## Enunciado 1
Você pode dispor como lista numerada as linhas da listagem, desde a que contém "Task: Click the Network and Internet icon" até a que contém "This screenshot has height=742, width=1568.", deixando de fora as linhas em branco?
## Enunciado 2
Pode prosseguir o texto sobre a lei de pagamento por serviços ambientais a partir do ponto em que ele termina?

---------- Documento de origem

O Projeto de Lei 5028, de 2019, que institui a Política Nacional de Pagamentos por Serviços Ambientais (PSA) foi aprovado, em dezembro pela Câmara dos Deputados, e sancionado pela Presidência da República, com vetos, tornando-se a Lei 14.119, de 13 de janeiro.

O tema estava em discussão desde 2007 e tem sido acompanhado pela Coalizão Brasil desde sua fundação. “A lei representa um avanço sem precedentes para a valoração de esforços capazes de impulsionar a agenda da sustentabilidade no país”, diz Erika Pinto, pesquisadora no Instituto de Pesquisa Ambiental da Amazônia (IPAM), líder do Fórum de Diálogo de Políticas Públicas e Instrumentos Econômicos e da Força-Tarefa Pagamento por Serviços Ambientais (FT PSA) na Coalizão Brasil

Nesta entrevista, Erika contextualiza a lei, fala sobre a importância dessa conquista e também sobre os desafios que a Coalizão e o Brasil enfrentarão nos próximos passos do PSA. 

O que é o PSA e por que ele é importante para a agenda de clima, florestas e agricultura?

O pagamento por serviços ambientais é um incentivo econômico com o papel de estimular a conservação ambiental a partir de uma mudança de comportamento gerada pela valoração de um serviço (ambiental) que, até então, era visto e tratado como um bem gratuito. Ainda, os instrumentos econômicos devem ser vistos como medidas complementares aos instrumentos de comando e controle.

Para a agenda de clima, florestas e agricultura, é uma estratégia fundamental, uma vez que a perda de cobertura florestal e sua biodiversidade contribui para o agravamento das alterações climáticas responsáveis pela redução do volume de chuvas, entre outros efeitos, e consequentemente compromete a capacidade da produção agropecuária no país. De acordo com alguns especialistas, o desmatamento e a degradação florestal na Amazônia são responsáveis pela perda de 40% a 50% da sua capacidade de bombear e reciclar água. O estresse hídrico na região resultará em uma queda drástica na produtividade agrícola e de pastagens.

--------------------
---------- Dados fornecidos

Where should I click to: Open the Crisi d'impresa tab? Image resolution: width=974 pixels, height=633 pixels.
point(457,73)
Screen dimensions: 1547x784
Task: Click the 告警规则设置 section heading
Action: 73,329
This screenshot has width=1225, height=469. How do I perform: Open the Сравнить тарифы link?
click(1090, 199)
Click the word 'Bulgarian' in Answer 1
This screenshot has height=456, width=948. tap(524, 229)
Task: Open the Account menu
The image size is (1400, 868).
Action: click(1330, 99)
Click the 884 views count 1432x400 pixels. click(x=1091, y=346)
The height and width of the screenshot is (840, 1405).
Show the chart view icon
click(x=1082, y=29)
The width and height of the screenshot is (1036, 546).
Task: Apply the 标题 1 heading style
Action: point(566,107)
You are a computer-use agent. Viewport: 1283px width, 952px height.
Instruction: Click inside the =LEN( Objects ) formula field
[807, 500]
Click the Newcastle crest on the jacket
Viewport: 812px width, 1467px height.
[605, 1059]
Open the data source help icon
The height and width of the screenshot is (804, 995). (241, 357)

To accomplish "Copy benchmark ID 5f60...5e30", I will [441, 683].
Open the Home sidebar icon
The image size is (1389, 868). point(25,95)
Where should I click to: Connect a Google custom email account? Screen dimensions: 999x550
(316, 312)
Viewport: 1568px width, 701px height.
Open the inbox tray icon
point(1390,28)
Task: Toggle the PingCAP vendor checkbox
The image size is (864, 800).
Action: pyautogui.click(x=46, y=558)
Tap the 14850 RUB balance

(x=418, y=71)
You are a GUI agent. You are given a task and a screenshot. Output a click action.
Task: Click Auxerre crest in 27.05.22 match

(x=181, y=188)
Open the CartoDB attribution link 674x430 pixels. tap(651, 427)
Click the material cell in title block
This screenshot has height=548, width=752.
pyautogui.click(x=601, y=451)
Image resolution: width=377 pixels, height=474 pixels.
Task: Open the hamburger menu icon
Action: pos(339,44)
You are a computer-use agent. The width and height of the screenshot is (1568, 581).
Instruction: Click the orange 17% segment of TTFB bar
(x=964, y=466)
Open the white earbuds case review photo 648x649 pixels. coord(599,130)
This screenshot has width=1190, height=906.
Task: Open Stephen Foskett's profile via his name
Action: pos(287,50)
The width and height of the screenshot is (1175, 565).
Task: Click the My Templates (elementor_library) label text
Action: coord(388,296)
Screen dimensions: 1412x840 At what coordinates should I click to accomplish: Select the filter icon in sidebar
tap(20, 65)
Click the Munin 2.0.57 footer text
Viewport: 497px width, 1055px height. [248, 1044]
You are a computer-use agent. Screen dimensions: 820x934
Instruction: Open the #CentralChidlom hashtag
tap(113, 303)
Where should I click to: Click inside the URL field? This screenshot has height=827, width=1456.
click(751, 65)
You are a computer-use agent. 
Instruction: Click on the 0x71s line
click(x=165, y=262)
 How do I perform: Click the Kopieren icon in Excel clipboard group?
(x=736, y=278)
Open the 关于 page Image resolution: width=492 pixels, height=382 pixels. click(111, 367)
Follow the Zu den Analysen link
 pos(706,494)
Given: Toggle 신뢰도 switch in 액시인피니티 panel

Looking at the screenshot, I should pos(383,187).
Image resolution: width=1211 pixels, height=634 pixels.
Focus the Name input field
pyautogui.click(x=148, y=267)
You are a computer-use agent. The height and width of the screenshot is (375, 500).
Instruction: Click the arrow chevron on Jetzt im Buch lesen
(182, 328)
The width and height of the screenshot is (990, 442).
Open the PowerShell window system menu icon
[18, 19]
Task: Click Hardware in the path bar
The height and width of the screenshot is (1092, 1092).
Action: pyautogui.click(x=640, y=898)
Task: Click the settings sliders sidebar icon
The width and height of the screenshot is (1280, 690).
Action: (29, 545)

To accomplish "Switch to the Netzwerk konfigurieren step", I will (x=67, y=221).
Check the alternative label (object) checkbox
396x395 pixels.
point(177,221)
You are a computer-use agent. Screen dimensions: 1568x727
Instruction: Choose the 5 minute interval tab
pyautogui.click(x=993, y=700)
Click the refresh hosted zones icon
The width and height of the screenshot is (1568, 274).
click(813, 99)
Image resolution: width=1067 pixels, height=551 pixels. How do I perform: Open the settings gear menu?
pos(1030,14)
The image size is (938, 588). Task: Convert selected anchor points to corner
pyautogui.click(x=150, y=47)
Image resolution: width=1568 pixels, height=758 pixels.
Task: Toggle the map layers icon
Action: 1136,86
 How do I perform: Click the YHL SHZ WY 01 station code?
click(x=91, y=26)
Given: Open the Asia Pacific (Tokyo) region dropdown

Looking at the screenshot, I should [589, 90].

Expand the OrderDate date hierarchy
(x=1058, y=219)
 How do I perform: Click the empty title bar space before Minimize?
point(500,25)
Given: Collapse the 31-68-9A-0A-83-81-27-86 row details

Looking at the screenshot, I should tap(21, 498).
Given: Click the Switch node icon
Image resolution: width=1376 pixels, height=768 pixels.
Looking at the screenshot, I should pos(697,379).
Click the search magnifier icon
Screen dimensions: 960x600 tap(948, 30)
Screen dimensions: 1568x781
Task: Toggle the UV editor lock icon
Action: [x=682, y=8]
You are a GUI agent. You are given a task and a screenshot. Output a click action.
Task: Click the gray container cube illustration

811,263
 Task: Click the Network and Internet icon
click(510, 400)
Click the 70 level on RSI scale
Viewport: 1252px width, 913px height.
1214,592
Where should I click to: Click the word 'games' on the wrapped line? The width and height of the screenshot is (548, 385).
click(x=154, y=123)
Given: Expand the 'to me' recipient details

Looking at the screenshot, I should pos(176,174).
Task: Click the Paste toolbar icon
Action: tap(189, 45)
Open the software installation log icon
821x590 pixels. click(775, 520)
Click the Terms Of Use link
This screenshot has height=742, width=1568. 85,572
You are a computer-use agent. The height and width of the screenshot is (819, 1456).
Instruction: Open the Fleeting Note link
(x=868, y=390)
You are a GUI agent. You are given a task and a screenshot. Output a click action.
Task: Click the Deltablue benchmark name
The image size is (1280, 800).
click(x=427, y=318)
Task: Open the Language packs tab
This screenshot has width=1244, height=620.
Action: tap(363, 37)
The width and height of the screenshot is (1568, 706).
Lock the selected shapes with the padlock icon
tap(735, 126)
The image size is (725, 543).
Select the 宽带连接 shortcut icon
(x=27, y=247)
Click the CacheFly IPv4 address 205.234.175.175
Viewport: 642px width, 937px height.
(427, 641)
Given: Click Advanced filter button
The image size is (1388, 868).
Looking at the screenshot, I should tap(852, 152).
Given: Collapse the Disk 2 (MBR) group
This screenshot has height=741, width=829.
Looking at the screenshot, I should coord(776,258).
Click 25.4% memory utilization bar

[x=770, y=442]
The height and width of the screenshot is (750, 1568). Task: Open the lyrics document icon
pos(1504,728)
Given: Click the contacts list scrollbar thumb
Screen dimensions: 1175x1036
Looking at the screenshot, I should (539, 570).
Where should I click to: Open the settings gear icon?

--------------------

## Resposta redigida 1
1.  Task: Click the Network and Internet icon
2. click(510, 400)
3. Click the 70 level on RSI scale
4. Viewport: 1252px width, 913px height.
5. 1214,592
6. Where should I click to: Click the word 'games' on the wrapped line? The width and height of the screenshot is (548, 385).
7. click(x=154, y=123)
8. Given: Expand the 'to me' recipient details
9. Looking at the screenshot, I should pos(176,174).
10. Task: Click the Paste toolbar icon
11. Action: tap(189, 45)
12. Open the software installation log icon
13. 821x590 pixels. click(775, 520)
14. Click the Terms Of Use link
15. This screenshot has height=742, width=1568. 85,572

## Resposta redigida 2
Assim, os incentivos econômicos podem ser usados para valorar aqueles que promovem a manutenção e/ou recuperação das funções desempenhadas pela floresta em pé, por exemplo, regulação do clima, ciclagem de nutrientes, controle de erosão, reduzindo as vulnerabilidades aos impactos das mudanças climáticas.


A Lei nº 14.119, que institui a Política Nacional de Pagamento por Serviços Ambientais, foi sancionada esta semana. O que essa notícia significa para a agenda agroambiental do Brasil?

Ela representa um avanço sem precedentes para a valoração de esforços capazes de impulsionar a agenda da sustentabilidade no país. A lei reconhece os serviços ambientais como passíveis de remuneração, define diretrizes e cria segurança jurídica para as iniciativas de PSA. Ainda, a política gera um ambiente favorável capaz de atrair investimentos em prol da conservação e recuperação do capital natural no país. Ao reconhecer “a utilização do pagamento por serviços ambientais como instrumento de promoção do desenvolvimento social, ambiental, econômico e cultural das populações em área rural e urbana e dos produtores rurais, em especial das comunidades tradicionais, dos povos indígenas e dos agricultores familiares”, a lei integra o setor produtivo e ambiental numa mesma agenda e define como prioritárias aquelas populações mais vulneráveis do ponto de vista socioeconômico e climático.


Como foi o trabalho de diálogo por trás da construção dessa lei e qual foi o papel da Coalizão?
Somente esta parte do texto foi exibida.